_About this exercise_
Every record below should be printed exactly, except for the pictures.

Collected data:
_ _ _ _ _ _ _
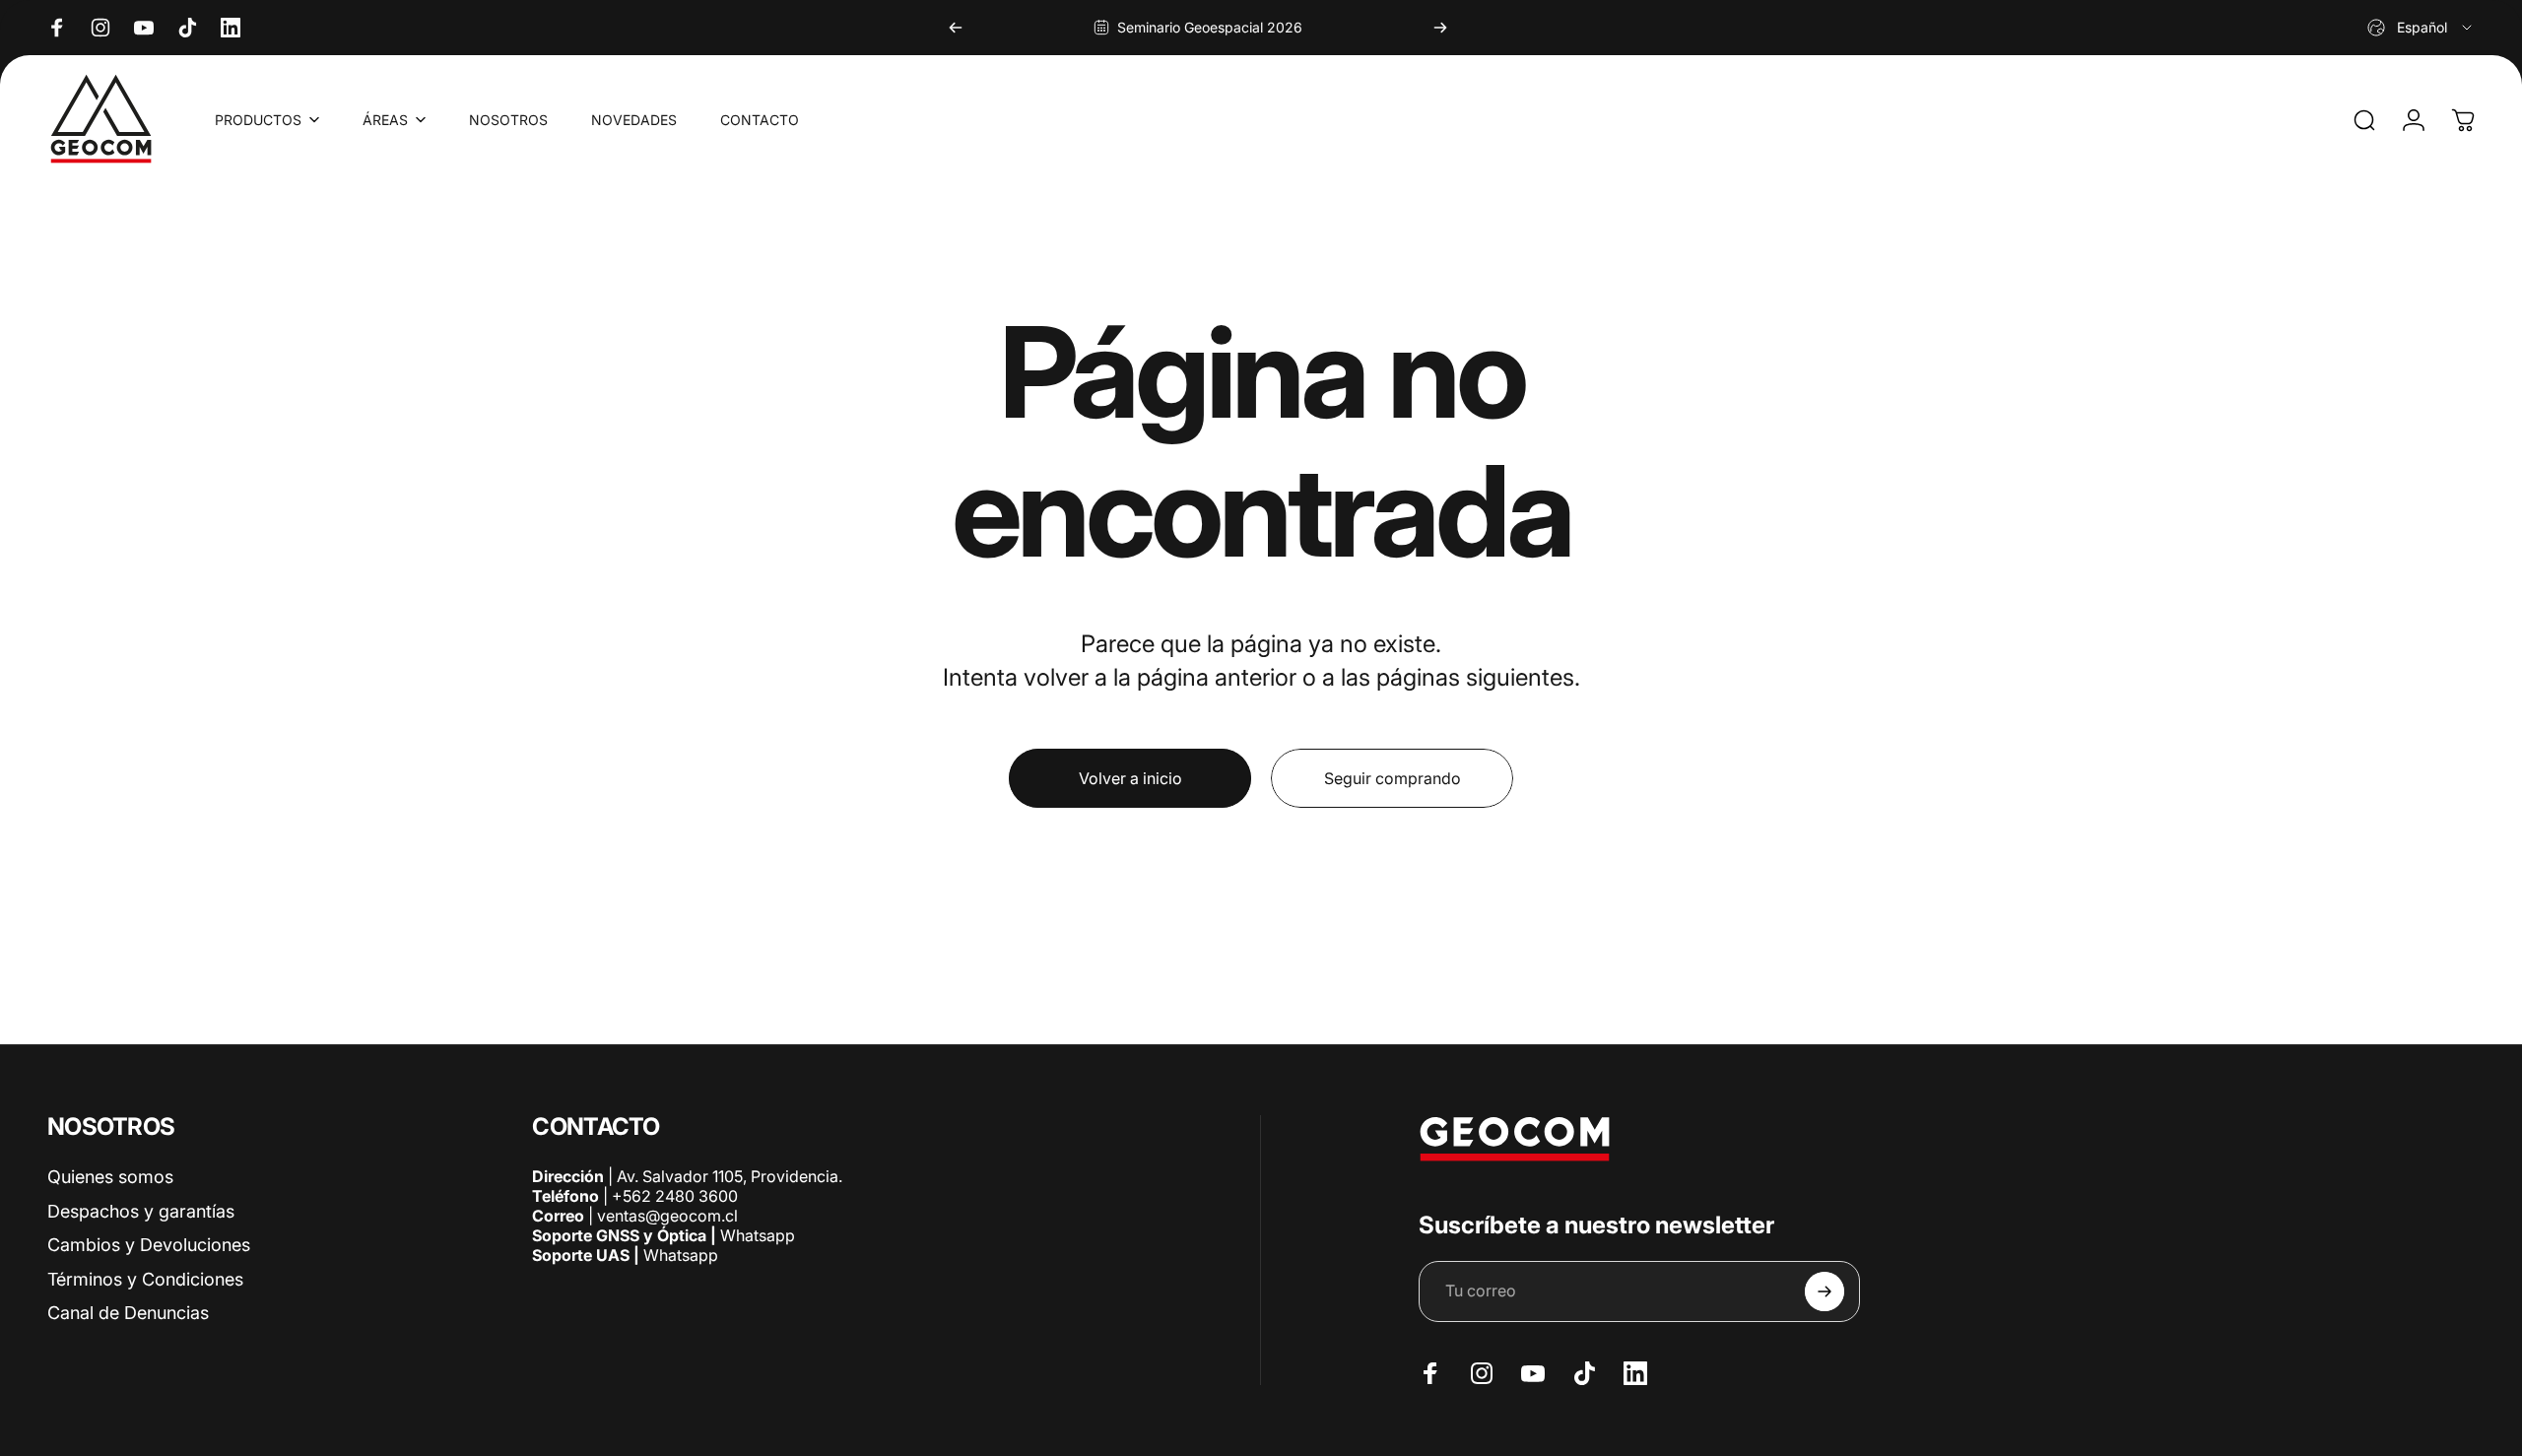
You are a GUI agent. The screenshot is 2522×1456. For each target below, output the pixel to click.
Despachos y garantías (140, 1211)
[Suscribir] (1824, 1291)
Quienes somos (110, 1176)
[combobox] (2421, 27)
_ _ _ _ _ _ _
_Answer_
You are a GUI agent. The screenshot is 2522×1456. For each target below, output the pixel to click.
Despachos y garantías (140, 1211)
[Suscribir] (1824, 1291)
Quienes somos (110, 1176)
[combobox] (2421, 27)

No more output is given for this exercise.